401k Calculator
Estimate your 401k balance at retirement based on your current balance, salary, contribution rate, employer match, and expected returns.
A 401(k) is an employer-sponsored retirement savings plan in the United States that allows employees to invest pre-tax (or Roth after-tax) dollars. The combination of tax advantages and employer matching makes it one of the most powerful wealth-building tools available.
Future Value with regular contributions:
FV = PMT × [((1 + r)ⁿ − 1) / r] + PV × (1 + r)ⁿ
What each variable means:
- PMT — your monthly contribution (employee portion)
- r — monthly return rate (annual rate ÷ 12)
- n — total number of months until retirement
- PV — current 401(k) balance (present value)
- Employer Match — free money added by your employer, typically 50–100% of your contribution up to a salary limit
2024 contribution limits:
- Employee max: $23,000/year ($1,916.67/month)

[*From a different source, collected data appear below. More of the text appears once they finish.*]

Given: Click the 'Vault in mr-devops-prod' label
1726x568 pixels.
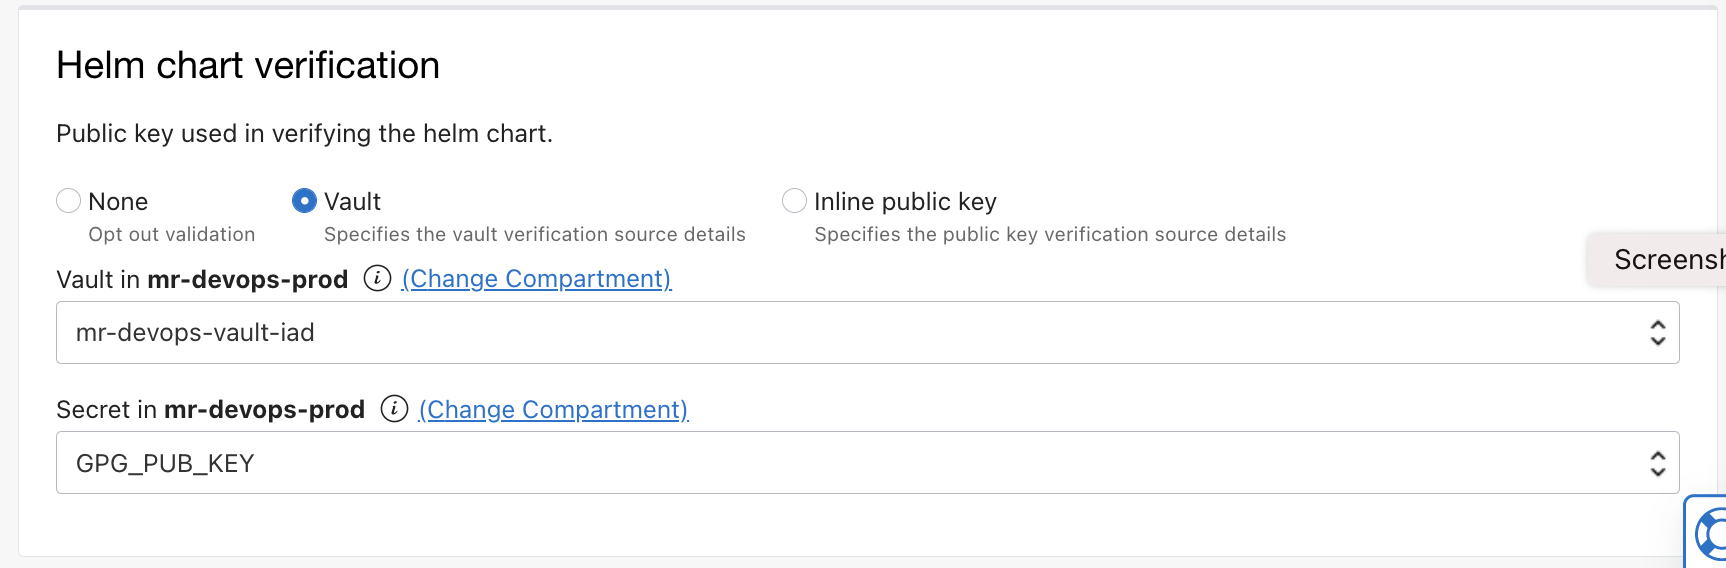Looking at the screenshot, I should 202,279.
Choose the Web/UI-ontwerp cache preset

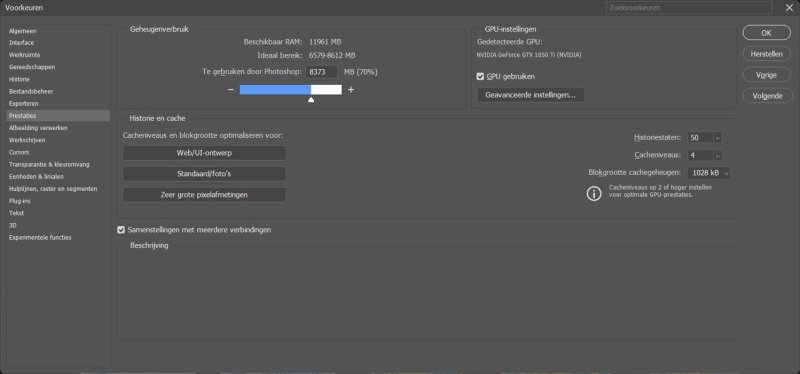tap(204, 153)
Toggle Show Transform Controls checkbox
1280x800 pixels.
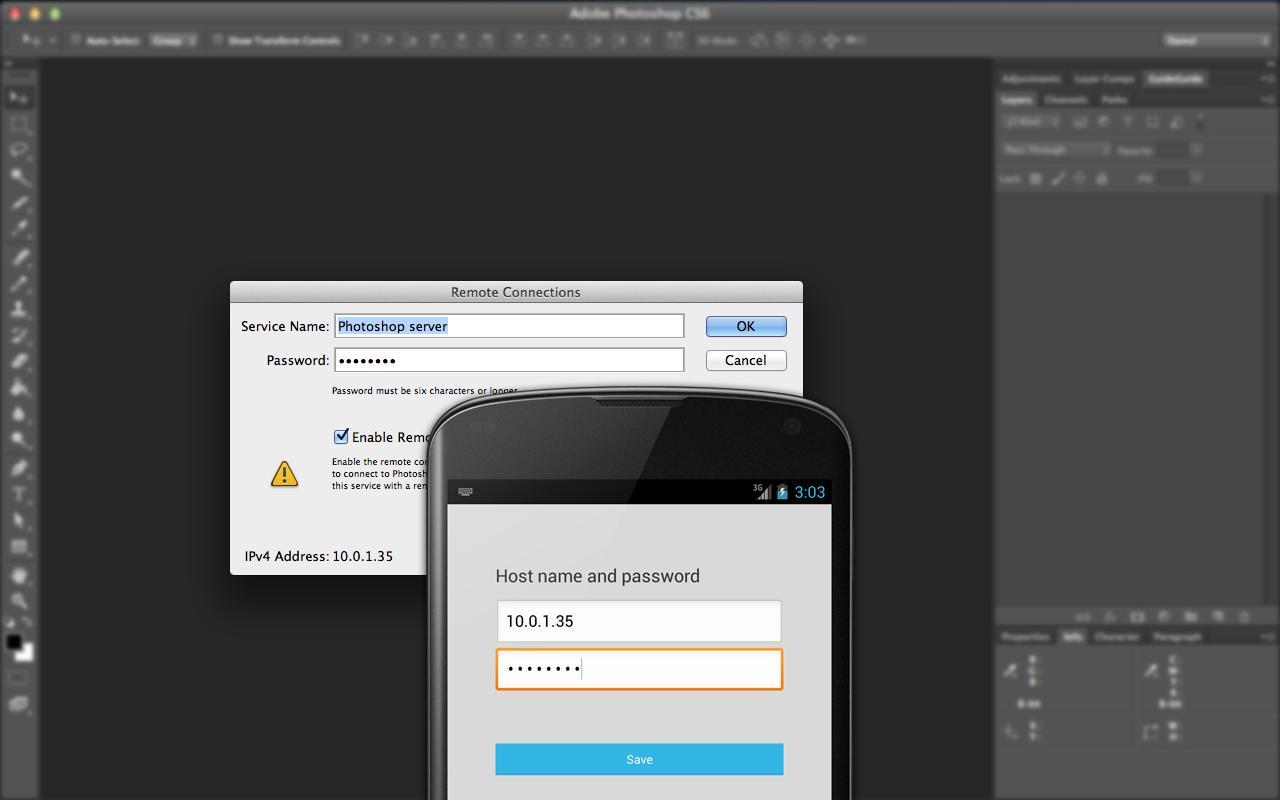click(x=218, y=41)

- Catch-up (age 50+): additional $7,500/year
- Total combined (employee + employer): $69,000/year
Worked example: Age 30, current balance $15,000, contributing $500/month. Employer matches 50% up to 6% of $70,000 salary = $2,100/year ($175/month). Total monthly investment = $675. Assumed return: 7%/year. Retire at 67 (37 years = 444 months).

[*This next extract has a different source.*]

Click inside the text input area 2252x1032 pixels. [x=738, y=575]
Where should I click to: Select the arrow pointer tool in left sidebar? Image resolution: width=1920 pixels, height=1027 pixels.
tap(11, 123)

r = 7% / 12 = 0.5833% FV from contributions = $675 × [((1.005833)⁴⁴⁴ − 1) / 0.005833] = $675 × [(13.05 − 1) / 0.005833] = $675 × 2,066 = $1,394,550 FV from existing $15,000 = $15,000 × (1.005833)⁴⁴⁴ = $15,000 × 13.05 = $195,750 Total projected balance: ~$1,590,300
Total out-of-pocket contributed: $500 × 444 = $222,000 Employer gave you: $175 × 444 = $77,700 Investment growth: ~$1,290,600
Key rule: Always contribute at least enough to capture the full employer match — it is an immediate 50–100% return on that portion of your money.
Traditional vs Roth: Traditional 401(k) reduces taxable income now but withdrawals are taxed. Roth 401(k) uses after-tax dollars but grows and is withdrawn completely tax-free.